### EXPLORE THE MATERIAL
1. In the passage on Florida growth politics and Big Sugar, what do Senate president Negron and the allied business interests want to accomplish beyond beating Crystal Mills Lucas? Answer in one to three sentences.
2. Write the next part of the passage on Florida growth politics and Big Sugar, starting after its final sentence.

==== PASSAGE TO READ

By 2010, an army of political action committees, including those representing Florida homebuilders and realtors were arrayed against Florida Hometown Democracy. Blackner estimated her opponents spent more than $15 million to defeat the measure. After the harsh loss — more than 70 percent of Florida voters in 2010 voted against the measure — she said: "Unfortunately, it is very difficult to have a rational discussion of a solution to Florida’s horrible growth management problem in 30-second television ads that cost millions of dollars to air. Voters were subjected to the full financial power of those special interests that are committed to maintaining a death grip on their ability to control the status quo of sprawl and overbuilding in our state."

Subsequent to the 2010 initiative, an election cycle that carried Rick Scott to the Governor’s Mansion, growth management — that had been under relentless pressure for a decade -- was decapitated. What is left of the agency that once attempted to govern growth in Florida now works out of a broom closet in the state capitol.

Big Sugar’s top shareholders judged the uprising in 2016, Florida’s Arab Spring, as the same threat as Florida Hometown Democracy; citizens meddling in its control of state and federal policies to protect the industry’s right to extract the last, red cent from sugarlands it owns; lands that could be used to protect the Everglades and Florida’s badly damaged estuaries and bays or for suburban sprawl.

That is where Crystal Mills Lucas lands: a neophyte inside a "rigged system" putting up campaign yard signs surrounded by Republican leadership engaged in a tribal rite: to spare no expense in maintaining control to the account of its benefactors, Big Sugar oligarchs.

It is not just that Senate president Negron, the Florida Chamber of Commerce, Associated Industries of Florida, and Big Sugar interests want to beat Lucas: they want to send a clear and unequivocal message to dissenters in their ranks and to Democratic challengers.

========
==== SUPPLIED INFORMATION

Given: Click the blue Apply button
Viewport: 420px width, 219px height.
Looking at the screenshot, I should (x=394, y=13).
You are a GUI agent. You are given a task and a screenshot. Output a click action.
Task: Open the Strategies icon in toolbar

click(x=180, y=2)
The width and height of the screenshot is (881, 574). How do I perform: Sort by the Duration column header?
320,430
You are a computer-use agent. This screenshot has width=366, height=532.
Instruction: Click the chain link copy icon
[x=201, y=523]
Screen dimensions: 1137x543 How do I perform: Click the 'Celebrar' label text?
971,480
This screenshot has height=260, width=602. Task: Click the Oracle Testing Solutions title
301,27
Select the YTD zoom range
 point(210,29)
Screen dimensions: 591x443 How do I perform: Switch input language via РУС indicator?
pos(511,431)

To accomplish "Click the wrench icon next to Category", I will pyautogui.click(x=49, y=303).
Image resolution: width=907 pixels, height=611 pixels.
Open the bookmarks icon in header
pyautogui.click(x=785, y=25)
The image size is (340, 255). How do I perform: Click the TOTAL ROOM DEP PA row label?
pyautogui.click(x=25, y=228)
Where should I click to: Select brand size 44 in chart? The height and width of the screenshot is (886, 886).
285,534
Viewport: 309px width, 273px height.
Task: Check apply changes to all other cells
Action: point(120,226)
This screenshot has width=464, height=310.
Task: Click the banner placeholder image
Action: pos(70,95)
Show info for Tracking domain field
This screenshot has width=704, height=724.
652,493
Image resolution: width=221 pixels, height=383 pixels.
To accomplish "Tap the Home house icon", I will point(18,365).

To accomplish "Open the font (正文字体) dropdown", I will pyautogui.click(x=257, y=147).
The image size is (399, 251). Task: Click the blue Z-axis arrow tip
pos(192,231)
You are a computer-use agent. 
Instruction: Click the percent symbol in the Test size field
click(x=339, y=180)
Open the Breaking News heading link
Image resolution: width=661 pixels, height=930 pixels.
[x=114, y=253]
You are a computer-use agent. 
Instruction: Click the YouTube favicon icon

========

### SET OF ANSWERS
1. Beyond beating Lucas, Negron, the Florida Chamber of Commerce, Associated Industries of Florida, and Big Sugar interests want to send a clear and unequivocal message. That message is aimed at dissenters within their own ranks and at Democratic challengers.

2.
The message goes something like this: you might have rejected our guys, Marco Rubio and Jeb Bush, and you might win the presidential election, but we have Florida locked down. Raise your voices on Facebook and social media, but if you dare to tamper with our rigged system, we will use every tool in the toolbox to make sure you fail. We will restore the Everglades and maybe the rivers and lagoons, but it is not going to look anything like your version of restoration. It will look how we want it to look, surrounded by suburbs we control and flood control infrastructure we also control. And, If you want to leave the state, be our guests: we will guarantee you safe passage.

That’s the simple message behind an expensive campaign to defeat Crystal Mills Lucas by the Republican Party of Florida, its dark money pools and Big Sugar funders.

What does this say, however, about the post-election picture? This summer, Senate president Joe Negron signed the Now Or Neverglades Declaration calling for acquisition of lands now in sugarcane production using funds directed through another citizens’ initiative to protect the Everglades and other environmentally damaged areas of the state.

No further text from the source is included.